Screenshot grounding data
▬▬▬
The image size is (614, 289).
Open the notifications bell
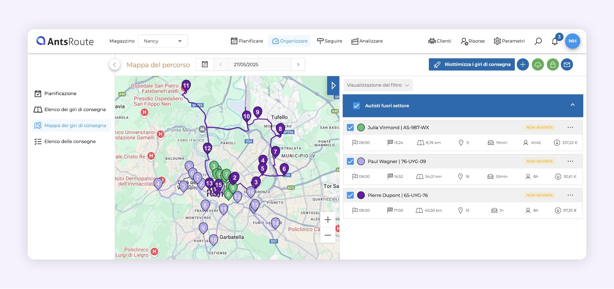tap(555, 41)
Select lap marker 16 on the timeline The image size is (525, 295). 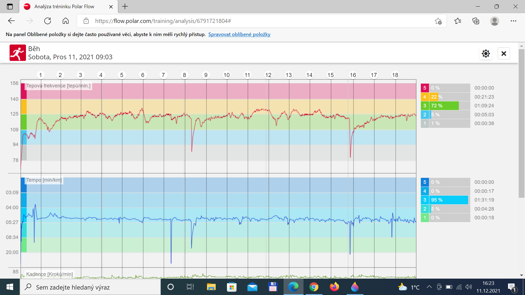pyautogui.click(x=353, y=75)
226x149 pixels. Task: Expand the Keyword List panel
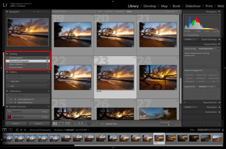point(219,102)
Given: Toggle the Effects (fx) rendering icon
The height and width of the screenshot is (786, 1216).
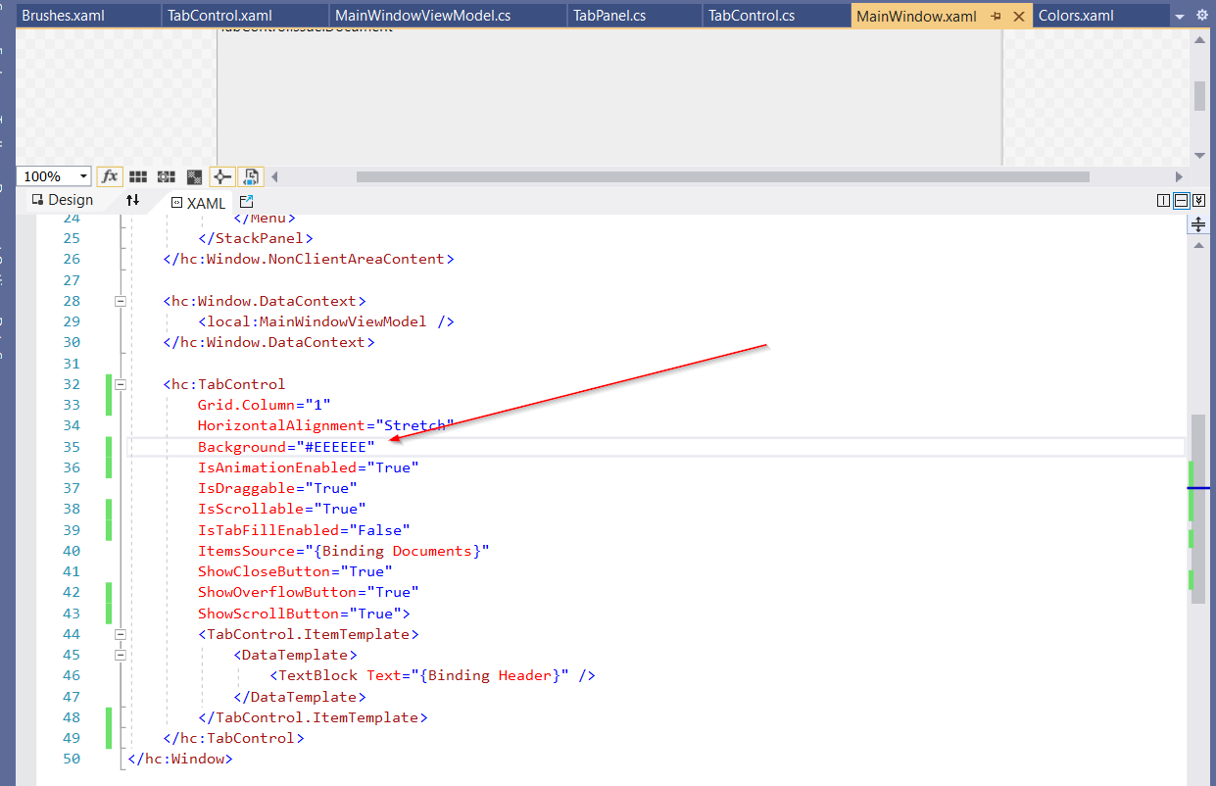Looking at the screenshot, I should coord(110,176).
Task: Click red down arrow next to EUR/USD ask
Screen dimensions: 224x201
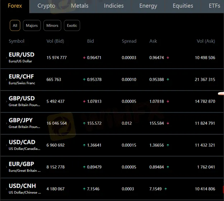Action: tap(168, 58)
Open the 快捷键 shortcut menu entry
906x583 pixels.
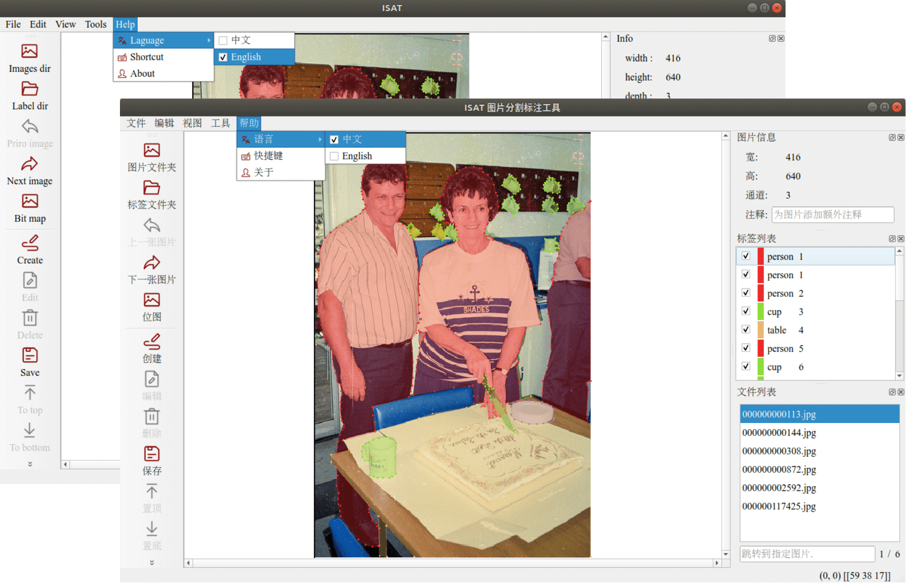[x=268, y=156]
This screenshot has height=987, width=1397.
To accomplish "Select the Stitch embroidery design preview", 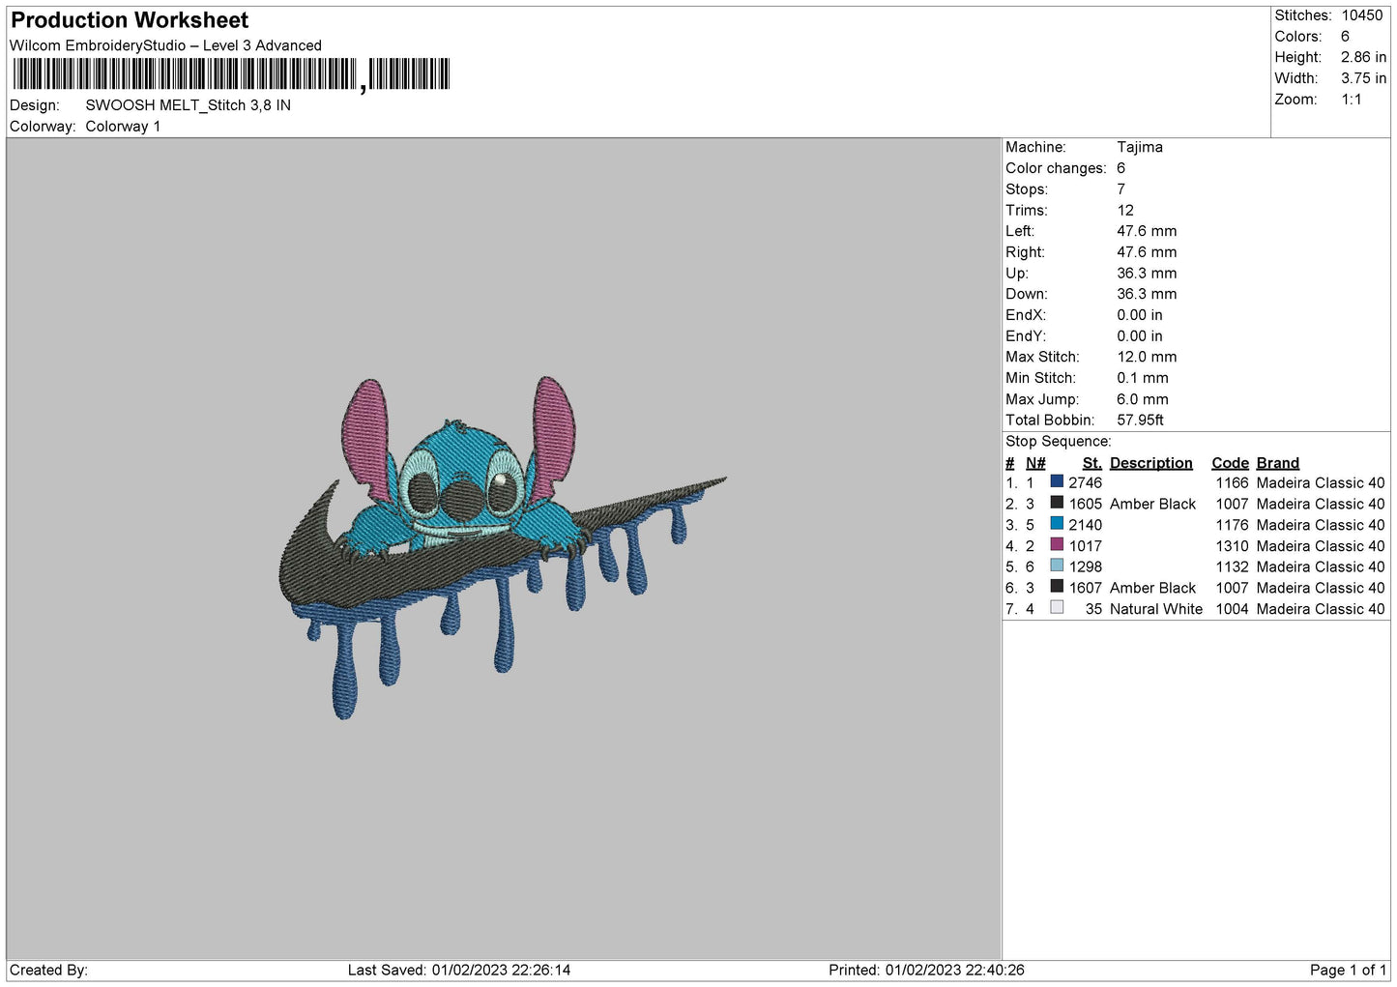I will (502, 548).
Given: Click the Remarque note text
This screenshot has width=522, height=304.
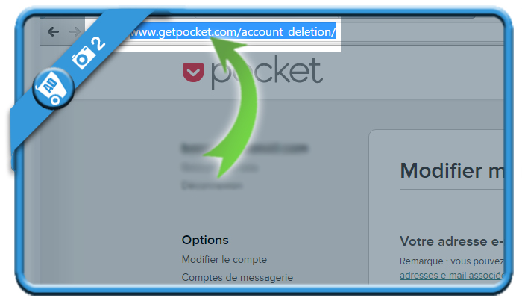Looking at the screenshot, I should (452, 261).
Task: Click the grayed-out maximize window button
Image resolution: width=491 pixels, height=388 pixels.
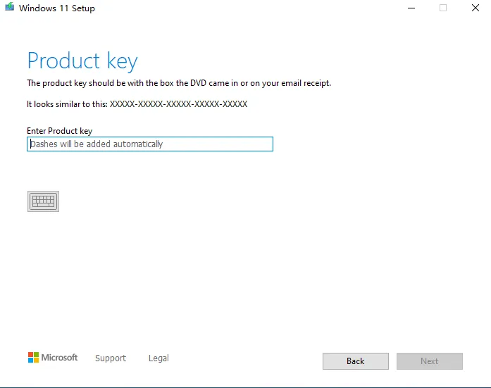Action: coord(443,8)
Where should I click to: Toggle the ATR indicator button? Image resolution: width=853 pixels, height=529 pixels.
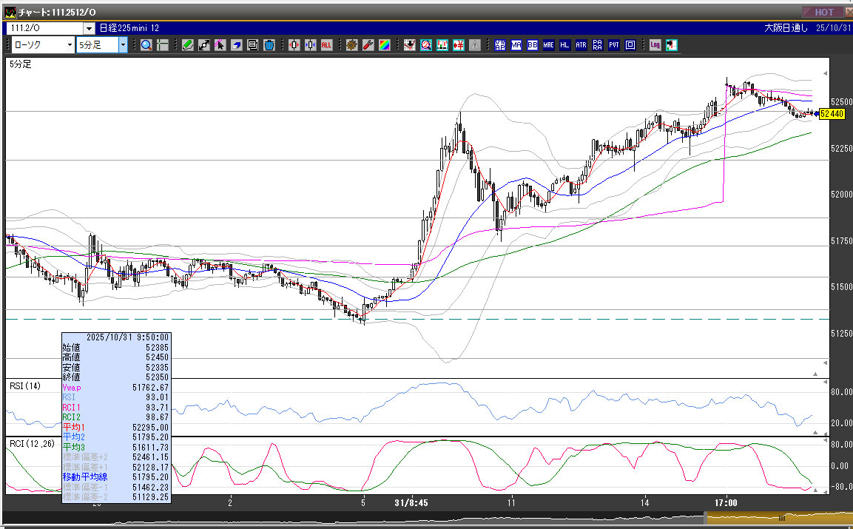[x=581, y=45]
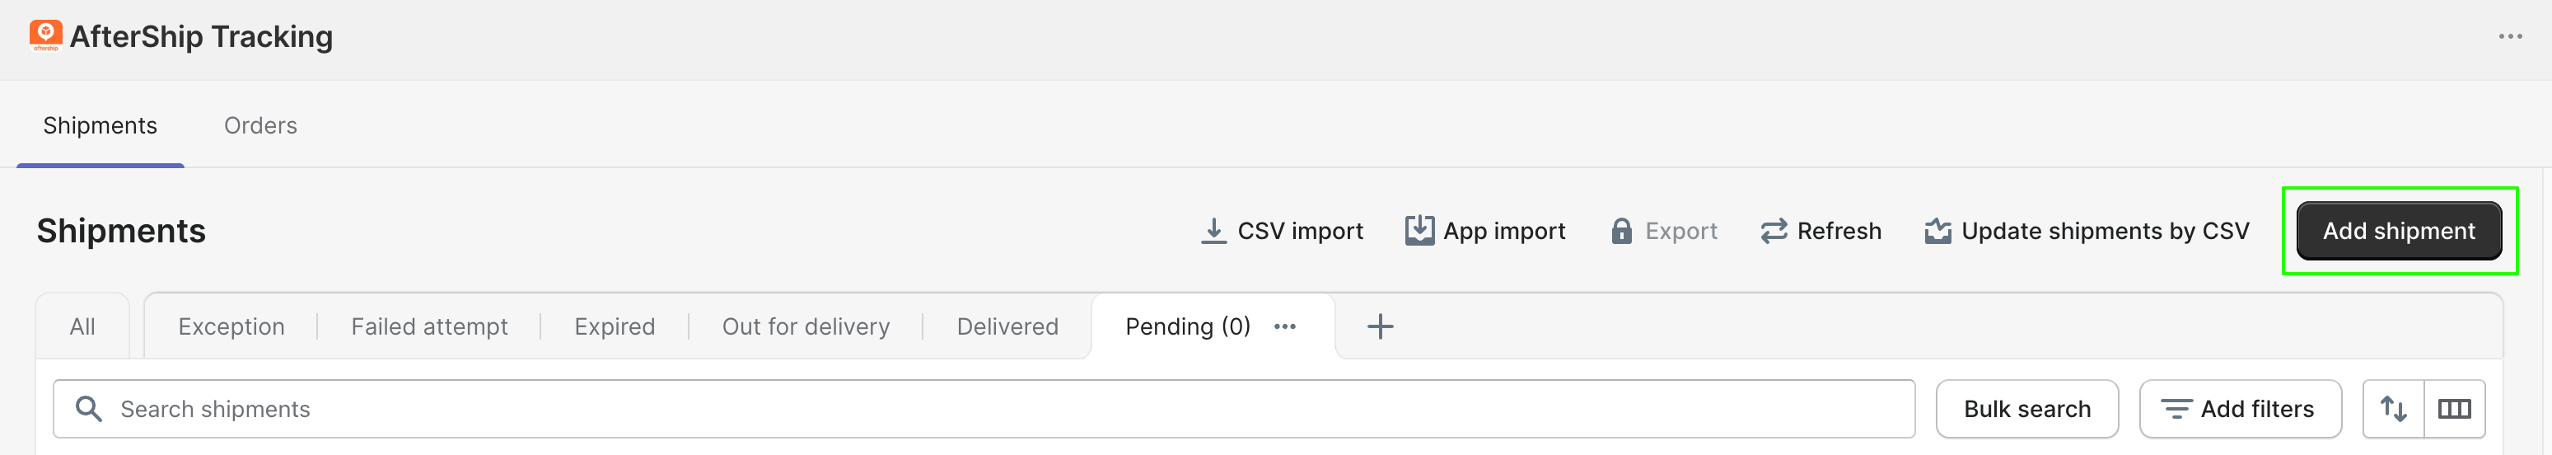Start a CSV import
Image resolution: width=2552 pixels, height=455 pixels.
1282,231
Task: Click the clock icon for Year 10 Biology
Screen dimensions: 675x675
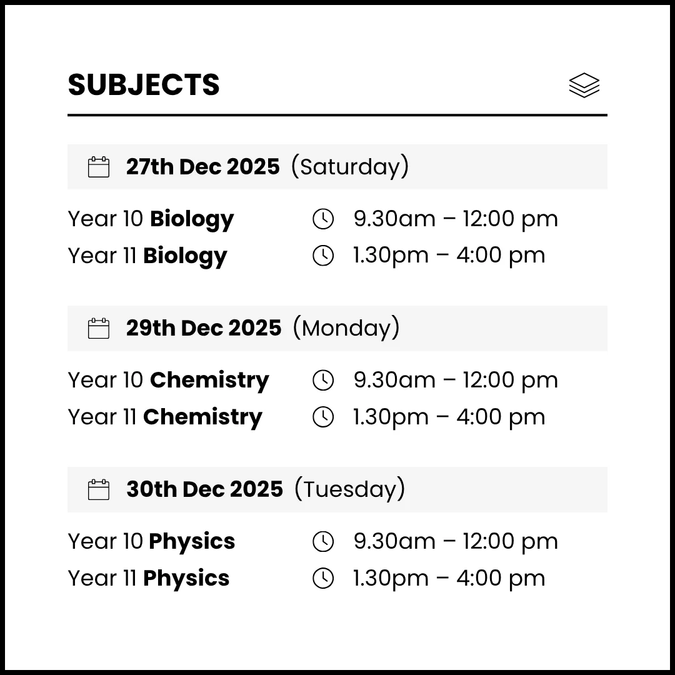Action: (323, 219)
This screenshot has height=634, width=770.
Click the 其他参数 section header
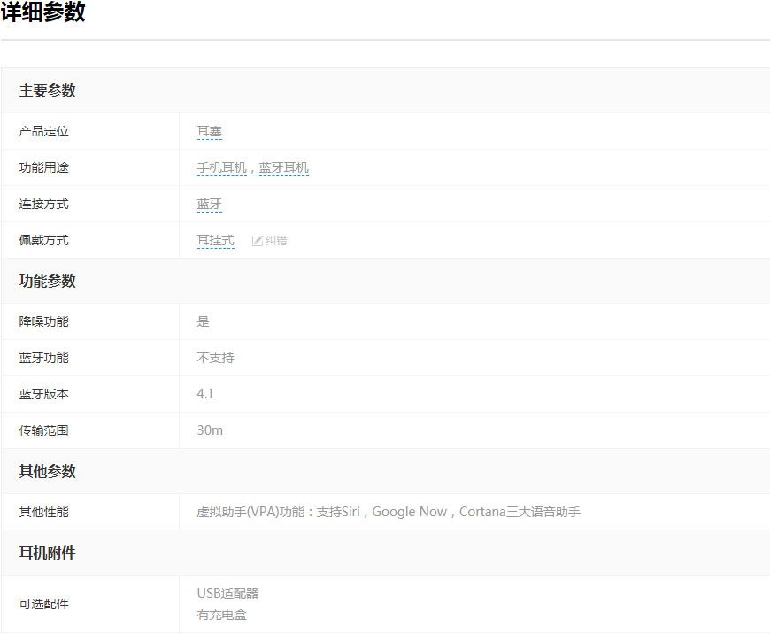(x=48, y=471)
▬▬▬
| WHAT NEEDS TO BE DONE |
Which lines run from the one containing "Task: Click the grayed-out" through the last line of the entries above? Output them exactly, both ends included, with no pictures.

| ANSWER FOR THE TASK |
Task: Click the grayed-out maximize window button
Image resolution: width=491 pixels, height=388 pixels.
Action: coord(443,8)
Where should I click to: Toggle the ATR indicator button? Image resolution: width=853 pixels, height=529 pixels.
[x=581, y=45]
Start a CSV import
Image resolution: width=2552 pixels, height=455 pixels.
1282,231
Task: Click the clock icon for Year 10 Biology
Screen dimensions: 675x675
Action: (323, 219)
This screenshot has height=634, width=770.
Click the 其他参数 section header
(x=48, y=471)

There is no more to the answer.